Formalisme, cession ou licence : et si on recroquait la pomme !

28/08/2020

Depuis juin 2015, Apple s’est à son tour lancé dans l’offre d’un service de streaming musical payant, avec sa plateforme « Apple Music » proposée via l’iTunes Store et moyennant le paiement d’un abonnement mensuel.  

Devant le tribunal Judiciaire de Paris, l'UFC QUE CHOISIR a contesté la licéité de certaines clauses des « Conditions d’Utilisation » d’Apple, non seulement au regard du droit de la consommation et du droit des données personnelles, mais également au regard des règles gouvernant la propriété intellectuelle.

 

Les Conditions d’Utilisations en cause contenaient en effet en particulier une clause qui prévoyait que les utilisateurs concédaient une licence mondiale, gratuite, perpétuelle et non-exclusive pour utiliser les éléments soumis dans les services et à des fins de marketing ou interne à Apple (éléments qui pouvaient notamment être des textes, photos ou vidéo éventuellement protégés par le droit d’auteur).

 

L’association de consommateurs en demande a contesté la validité de cette clause au regard des dispositions de l’article L.131-1 du Code de la propriété intellectuelle qui prohibe la cession globale des œuvres futures, et des dispositions de l’article L.131-3 du même code qui défini le formalisme qu’une transmission de droits d’auteur se doit de respecter, notamment en ce que les droits d’exploitation cédés doivent chacun être mentionnés.

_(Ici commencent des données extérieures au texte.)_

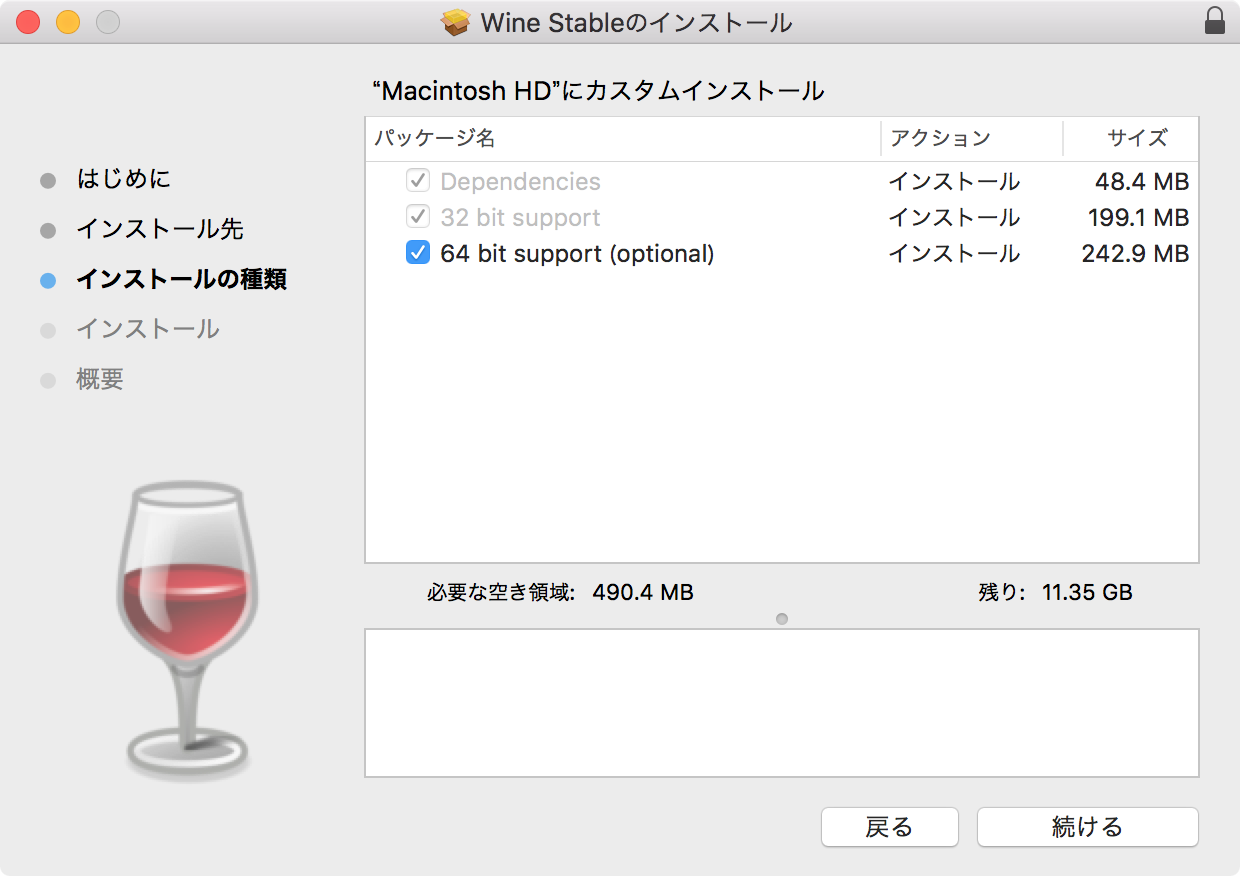Uncheck the 64 bit support checkbox
The height and width of the screenshot is (876, 1240).
(417, 253)
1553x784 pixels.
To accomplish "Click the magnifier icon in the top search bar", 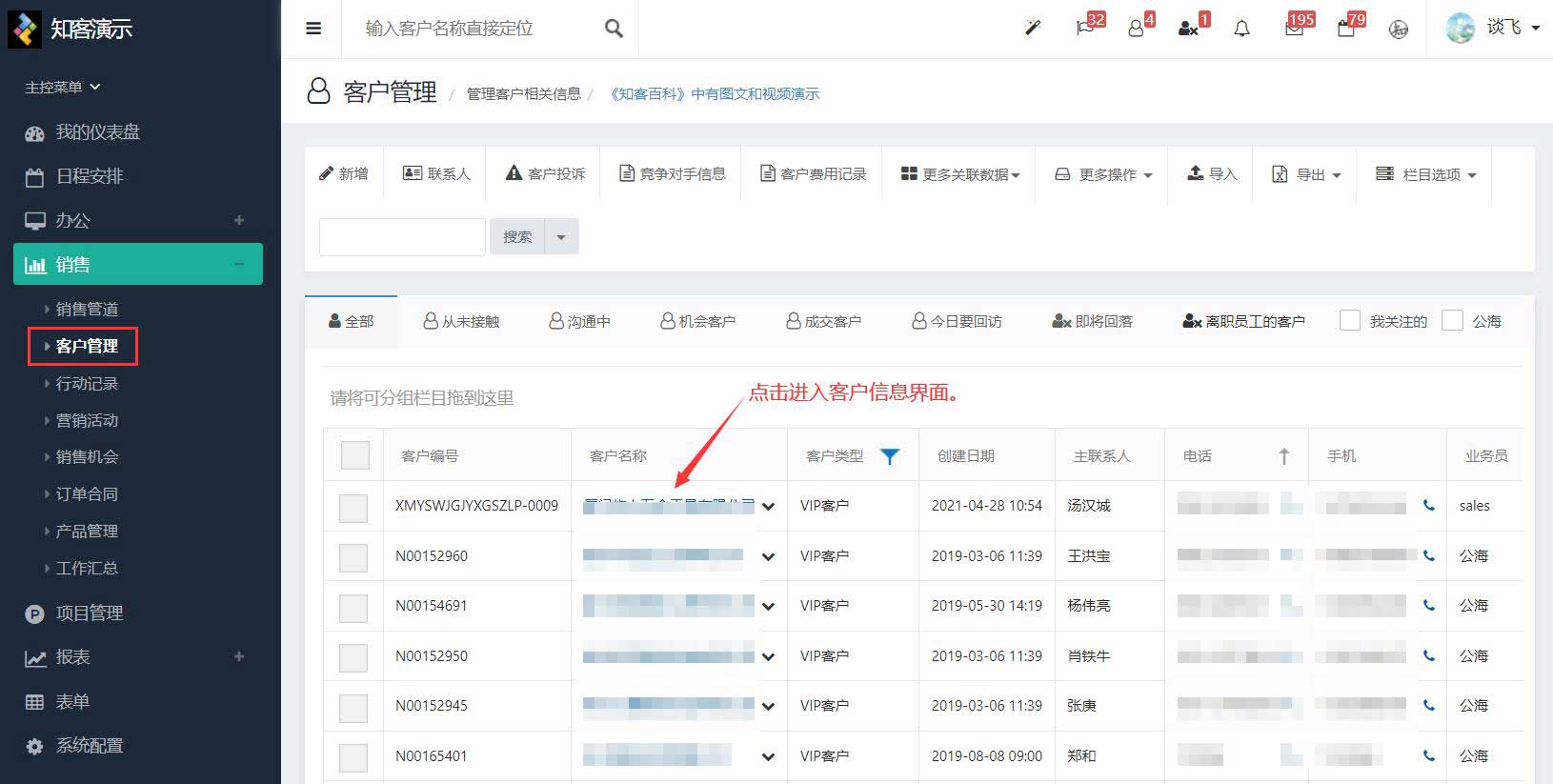I will (x=614, y=29).

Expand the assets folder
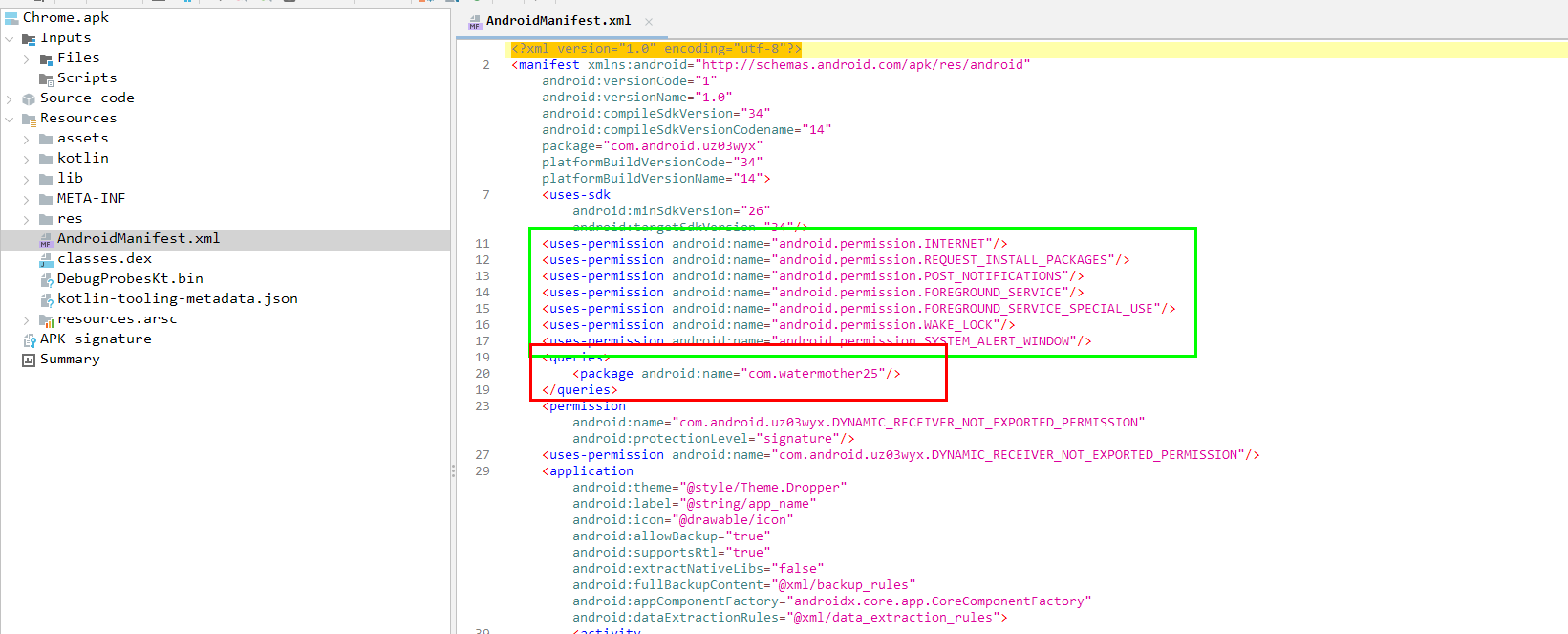[x=27, y=139]
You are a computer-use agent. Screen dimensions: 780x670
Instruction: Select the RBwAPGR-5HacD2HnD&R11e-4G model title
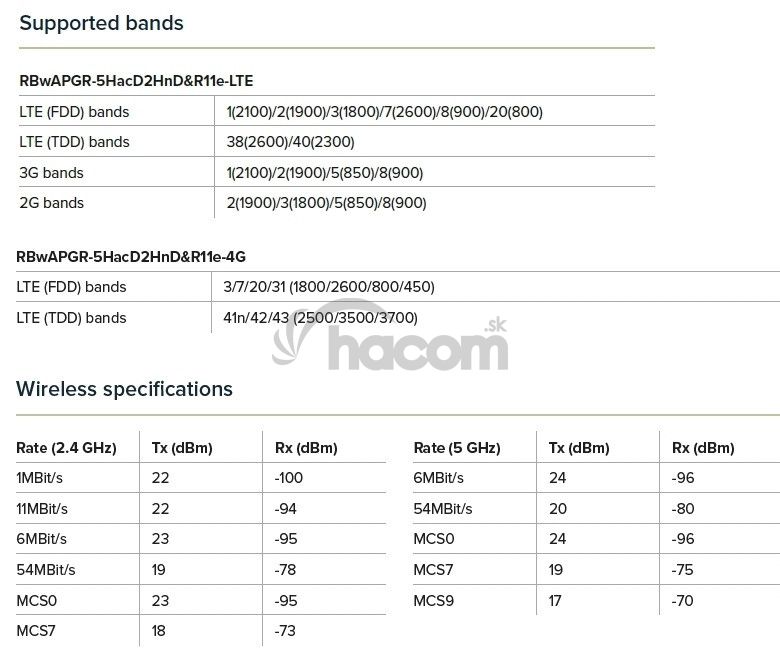(x=131, y=257)
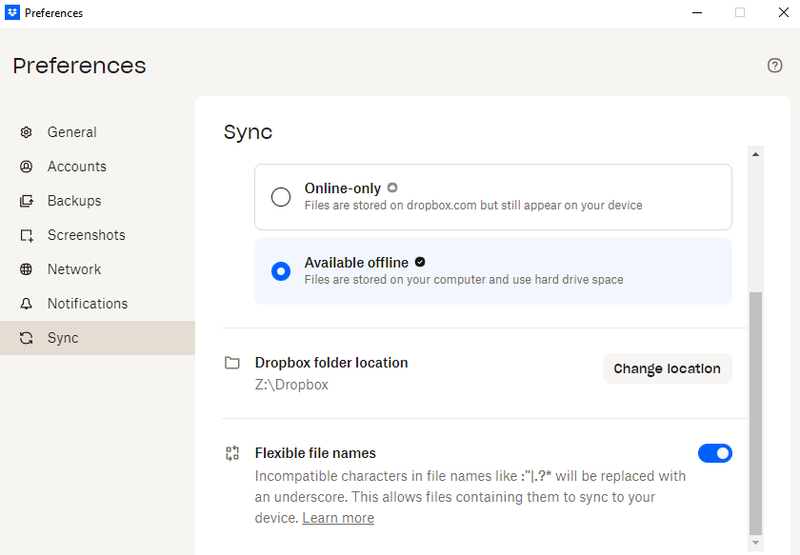Screen dimensions: 800x555
Task: Click the Notifications bell icon
Action: tap(27, 304)
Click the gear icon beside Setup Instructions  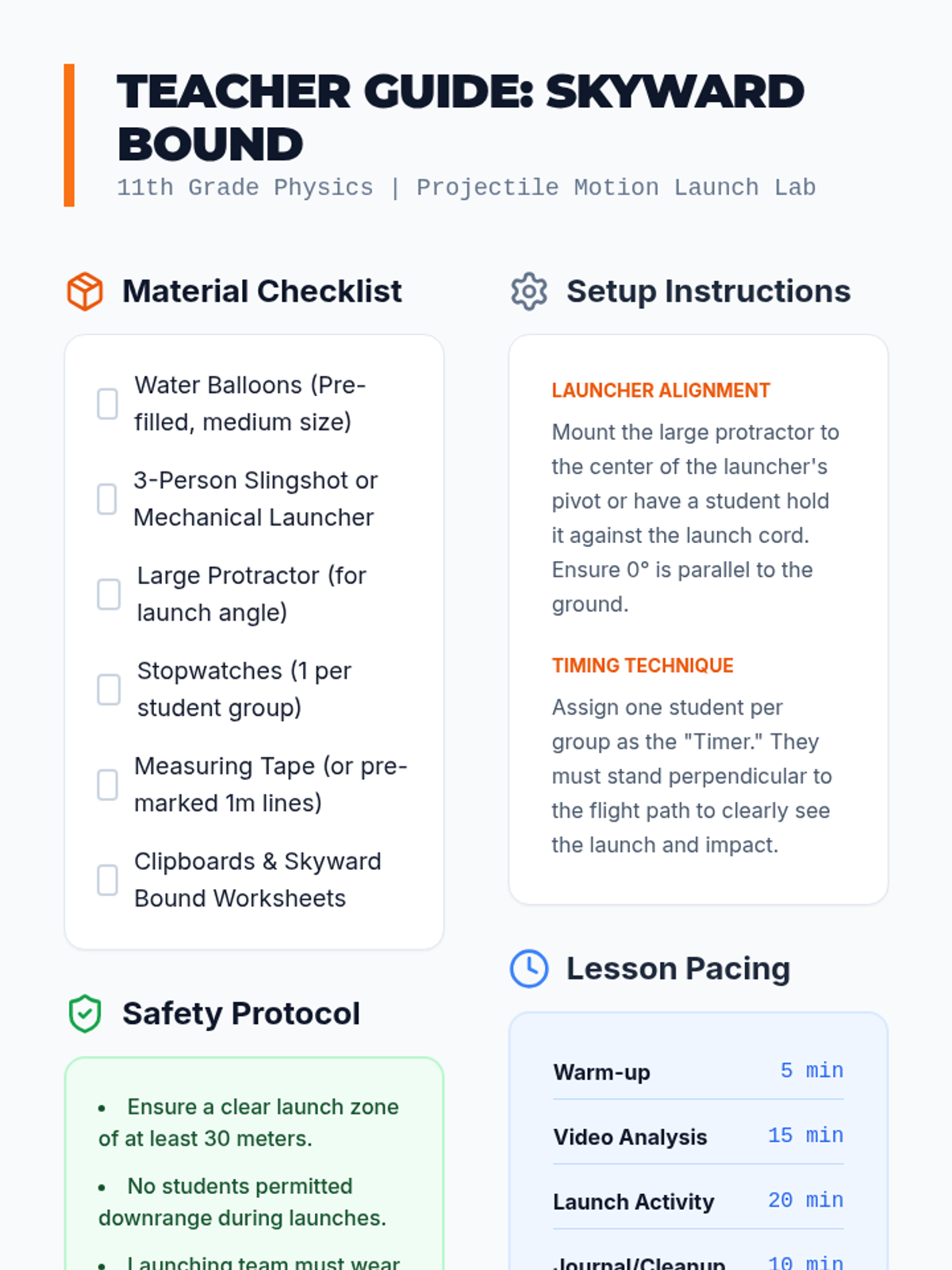pos(529,291)
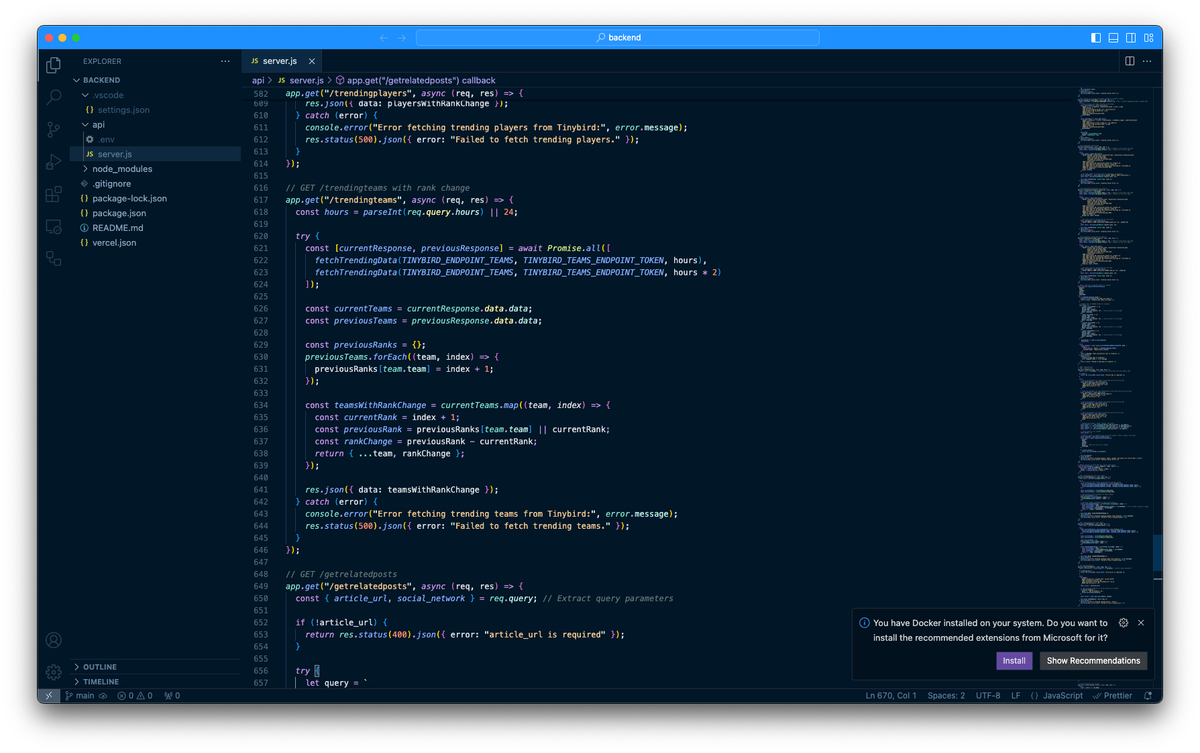
Task: Click Install on the Docker notification
Action: tap(1014, 660)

Pour tenter en réponse de contourner la difficulté tenant à l’interdiction de principe de cession de œuvres future, Apple a soutenu qu’il ne s’agissait pas ni d’une cession de droits, ni d’une licence exclusive, de sorte que l’utilisateur n’était pas dépossédé de l’éventuel droit d’auteur sur le ou les éléments qu’il aurait transmis, droit d’auteur dont il restait donc titulaire et libre d’exploiter lui-même ou de céder ou donner une licence à tout tiers.

 

L’argument n’est pas retenu par le Tribunal Judiciaire dans sa décision du 9 juin 2020.

 

La juridiction retient que le droit d’utilisation porte sur tous les éléments générés par l’utilisateur, sans aucune précision suffisante quant aux contenus concernés, les droits conférés et les exploitations autorisées. La clause est donc jugée illicite au regard des dispositions du Code de la propriété intellectuelle précitées, et en conséquence réputée non écrite.

 

L’intérêt de cette décision en matière de propriété intellectuelle et de rédaction de condition d’utilisation, notamment pour des plateformes en ligne, est ici de rappeler que peu importe qu’il s’agisse d’une cession, d’une licence non exclusive, ou d’une licence exclusive : dès lors qu’il y a transmission de droits d’auteur, doivent impérativement être détaillées les œuvres concernées (pour éviter qu’il ne s’agisse d’une cession globale d’œuvre future) et les droits transmis et mode d’exploitation autorisés (pour répondre aux exigences de description des droits cédés).